Die vom BF benötigte medizinische Behandlung ergibt sich aus dem Befund des XXXX-Krankenhauses vom 21.06.2017. Seine Arbeitsunfähigkeit und fehlende Selbsterhaltungsfähigkeit gehen aus dem Schreiben des Fonds für Renten- und Invaliditätsversicherung der Republika Srpska vom 26.09.2011 hervor. Da es sich um einen Dauerzustand handelt, ist nicht davon auszugehen, dass seither eine entscheidungswesentliche Veränderung eingetreten ist, zumal dies auch durch die Darstellung des Vaters und der Stiefmutter des BF untermauert wird. Anhaltspunkte für die Beschwerdebehauptung, der BF sei zu 60 % behindert, lassen sich den derzeit vorliegenden Beweismitteln dagegen nicht entnehmen.

Die Feststellung, dass der BF weder schreiben noch lesen kann, basiert auf seinen Angaben bei der Einvernahme am 27.03.2017, ebenso die Feststellungen zum Schulbesuch in seinem Herkunftsstaat. Die Feststellungen zum Aufenthalt und zur Versorgung des BF dort bis 2016 beruhen auf den Angaben seiner Stiefmutter bei dieser Vernehmung.

Der Aufenthalt des BF im Bundesgebiet seit 2016 ergibt sich aus seinem Vorbringen, das im Einklang mit den Grenzkontrollstempeln in seinem Reisepass und der Hauptwohnsitzmeldung laut dem Zentralen Melderegister steht. An seiner Meldeadresse sind auch sein Vater, seine Stiefmutter und seine Geschwister, deren Aufenthaltstitel im Fremdenregister dokumentiert sind und zum Teil auch vorgelegt wurden, mit Hauptwohnsitz gemeldet, sodass von einem gemeinsamen Haushalt auszugehen ist, was angesichts des Betreuungsbedarfs des BF auch naheliegend ist.

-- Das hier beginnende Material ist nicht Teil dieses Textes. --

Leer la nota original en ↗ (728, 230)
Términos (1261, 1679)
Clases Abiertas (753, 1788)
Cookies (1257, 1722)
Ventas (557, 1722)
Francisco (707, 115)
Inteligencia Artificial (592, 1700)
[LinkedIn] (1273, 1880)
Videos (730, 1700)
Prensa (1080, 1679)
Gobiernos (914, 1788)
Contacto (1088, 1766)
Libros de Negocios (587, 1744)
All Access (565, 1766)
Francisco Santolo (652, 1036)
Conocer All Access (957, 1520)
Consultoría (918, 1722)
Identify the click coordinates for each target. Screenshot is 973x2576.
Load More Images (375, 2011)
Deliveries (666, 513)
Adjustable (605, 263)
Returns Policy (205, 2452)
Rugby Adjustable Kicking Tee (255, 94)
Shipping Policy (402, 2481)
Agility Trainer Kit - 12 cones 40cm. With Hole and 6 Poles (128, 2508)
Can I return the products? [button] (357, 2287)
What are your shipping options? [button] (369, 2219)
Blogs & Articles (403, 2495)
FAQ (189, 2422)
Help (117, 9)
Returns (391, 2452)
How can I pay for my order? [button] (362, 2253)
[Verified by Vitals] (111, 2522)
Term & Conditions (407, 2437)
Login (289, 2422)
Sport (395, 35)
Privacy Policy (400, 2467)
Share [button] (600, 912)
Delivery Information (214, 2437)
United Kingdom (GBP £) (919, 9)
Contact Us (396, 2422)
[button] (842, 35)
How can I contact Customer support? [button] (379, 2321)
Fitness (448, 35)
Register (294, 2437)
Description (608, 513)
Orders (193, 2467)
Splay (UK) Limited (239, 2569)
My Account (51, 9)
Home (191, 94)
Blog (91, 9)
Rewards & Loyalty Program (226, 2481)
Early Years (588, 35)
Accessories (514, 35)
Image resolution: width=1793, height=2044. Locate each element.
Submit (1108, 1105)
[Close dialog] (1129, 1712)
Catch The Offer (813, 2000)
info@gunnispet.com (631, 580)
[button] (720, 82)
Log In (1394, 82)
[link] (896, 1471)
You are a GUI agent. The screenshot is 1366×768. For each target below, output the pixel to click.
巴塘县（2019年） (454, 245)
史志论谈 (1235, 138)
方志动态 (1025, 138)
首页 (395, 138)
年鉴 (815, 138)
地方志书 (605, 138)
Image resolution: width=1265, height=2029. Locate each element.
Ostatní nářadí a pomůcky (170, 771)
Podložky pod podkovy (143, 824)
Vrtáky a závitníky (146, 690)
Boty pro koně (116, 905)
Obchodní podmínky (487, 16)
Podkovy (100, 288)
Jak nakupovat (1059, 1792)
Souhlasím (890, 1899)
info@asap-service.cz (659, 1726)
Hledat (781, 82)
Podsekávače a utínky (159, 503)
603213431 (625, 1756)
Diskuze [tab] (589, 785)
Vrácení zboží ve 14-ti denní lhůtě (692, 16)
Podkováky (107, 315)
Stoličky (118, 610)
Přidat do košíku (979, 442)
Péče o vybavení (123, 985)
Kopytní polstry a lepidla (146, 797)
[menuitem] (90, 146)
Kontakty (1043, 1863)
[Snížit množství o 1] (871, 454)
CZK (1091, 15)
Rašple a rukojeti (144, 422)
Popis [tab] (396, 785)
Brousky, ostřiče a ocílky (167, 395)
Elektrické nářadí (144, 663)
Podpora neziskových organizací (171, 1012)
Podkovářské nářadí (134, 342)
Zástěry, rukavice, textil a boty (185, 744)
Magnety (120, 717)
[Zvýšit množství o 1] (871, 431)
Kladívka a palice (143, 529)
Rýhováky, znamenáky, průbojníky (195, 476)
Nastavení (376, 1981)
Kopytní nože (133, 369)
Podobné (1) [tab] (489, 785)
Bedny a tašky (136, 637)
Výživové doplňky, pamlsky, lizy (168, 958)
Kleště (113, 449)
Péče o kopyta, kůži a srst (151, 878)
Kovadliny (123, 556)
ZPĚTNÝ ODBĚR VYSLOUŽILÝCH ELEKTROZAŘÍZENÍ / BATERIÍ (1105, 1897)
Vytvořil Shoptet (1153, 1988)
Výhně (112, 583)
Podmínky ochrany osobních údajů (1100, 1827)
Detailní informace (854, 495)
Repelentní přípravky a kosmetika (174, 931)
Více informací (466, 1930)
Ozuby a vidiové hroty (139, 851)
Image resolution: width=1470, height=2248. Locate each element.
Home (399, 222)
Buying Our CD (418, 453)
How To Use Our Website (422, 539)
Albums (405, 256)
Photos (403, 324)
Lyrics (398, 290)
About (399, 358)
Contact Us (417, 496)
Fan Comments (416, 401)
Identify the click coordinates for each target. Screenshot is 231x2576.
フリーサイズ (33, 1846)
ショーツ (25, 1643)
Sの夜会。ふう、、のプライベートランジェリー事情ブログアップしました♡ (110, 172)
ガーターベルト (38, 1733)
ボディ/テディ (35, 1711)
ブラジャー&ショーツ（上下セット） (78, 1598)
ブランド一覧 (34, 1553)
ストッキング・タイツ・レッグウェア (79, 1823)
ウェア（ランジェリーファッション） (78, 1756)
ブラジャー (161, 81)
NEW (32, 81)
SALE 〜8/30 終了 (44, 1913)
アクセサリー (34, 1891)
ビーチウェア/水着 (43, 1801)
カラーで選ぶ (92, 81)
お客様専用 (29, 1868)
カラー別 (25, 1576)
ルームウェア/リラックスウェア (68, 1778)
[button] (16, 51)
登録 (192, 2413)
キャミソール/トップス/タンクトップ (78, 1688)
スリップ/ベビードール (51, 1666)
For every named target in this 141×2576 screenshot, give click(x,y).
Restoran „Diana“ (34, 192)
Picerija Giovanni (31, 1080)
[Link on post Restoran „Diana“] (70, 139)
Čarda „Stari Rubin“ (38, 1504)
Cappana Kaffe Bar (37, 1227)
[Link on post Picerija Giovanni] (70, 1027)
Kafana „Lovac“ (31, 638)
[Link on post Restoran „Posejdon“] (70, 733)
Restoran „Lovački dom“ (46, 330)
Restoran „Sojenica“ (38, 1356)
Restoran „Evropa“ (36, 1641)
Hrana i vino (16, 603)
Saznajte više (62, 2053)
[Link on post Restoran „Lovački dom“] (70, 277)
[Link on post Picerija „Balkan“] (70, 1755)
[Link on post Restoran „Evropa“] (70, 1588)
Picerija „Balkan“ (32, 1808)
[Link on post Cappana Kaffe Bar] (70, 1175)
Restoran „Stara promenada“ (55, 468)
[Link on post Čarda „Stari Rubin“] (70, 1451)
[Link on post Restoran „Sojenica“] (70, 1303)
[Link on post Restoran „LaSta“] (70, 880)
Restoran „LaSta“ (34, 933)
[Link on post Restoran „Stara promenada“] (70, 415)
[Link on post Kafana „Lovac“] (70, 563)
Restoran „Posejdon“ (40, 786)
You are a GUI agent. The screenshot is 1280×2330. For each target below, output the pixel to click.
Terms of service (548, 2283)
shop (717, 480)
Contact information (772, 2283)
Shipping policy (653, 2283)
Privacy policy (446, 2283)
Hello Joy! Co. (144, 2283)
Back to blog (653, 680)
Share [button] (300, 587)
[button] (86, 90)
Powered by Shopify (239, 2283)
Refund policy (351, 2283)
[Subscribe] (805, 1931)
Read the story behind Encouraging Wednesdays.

Die beim BF bestehende geistige Behinderung führt zu der Feststellung, dass er nicht in der Lage ist, die Bedeutung und Tragweite des Verfahrens zu erkennen und zu verstehen und dieser Einsicht gemäß zu handeln, und demnach prozessunfähig ist. Laut dem Schreiben des Fonds für Renten- und Invaliditätsversicherung der Republika Srpska vom 26.09.2011 besteht beim BF ein IQ von 62, was beim Erwachsenen etwa dem Intelligenzalter eines neun- bis zwölfjährigen Kindes entspricht (vgl. https://de.wikipedia.org/wiki/Intelligenzminderung, Zugriff am 05.10.2018), was gegen seine Prozessfähigkeit spricht. Dies wird weiter dadurch belegt, dass nach dem Beschwerdevorbringen ein Verfahren zur Bestellung eines Vertreters für den BF ("Besachwalterung") anhängig ist und dass er bei der Einvernahme vor dem BFA die Frage, ob er verstünde, was seine Eltern wollten, verneinte. Der Umstand, dass dem Vater und der Stiefmutter des BF im Anschluss an dessen Einvernahme mitgeteilt wurde, dass eine Vollmacht für den BF benötigt würde, spricht dafür, dass das BFA das Problem der Vertretung des BF bereits damals erkannte. Die verlangte Vollmacht ist jedoch nicht aktenkundig.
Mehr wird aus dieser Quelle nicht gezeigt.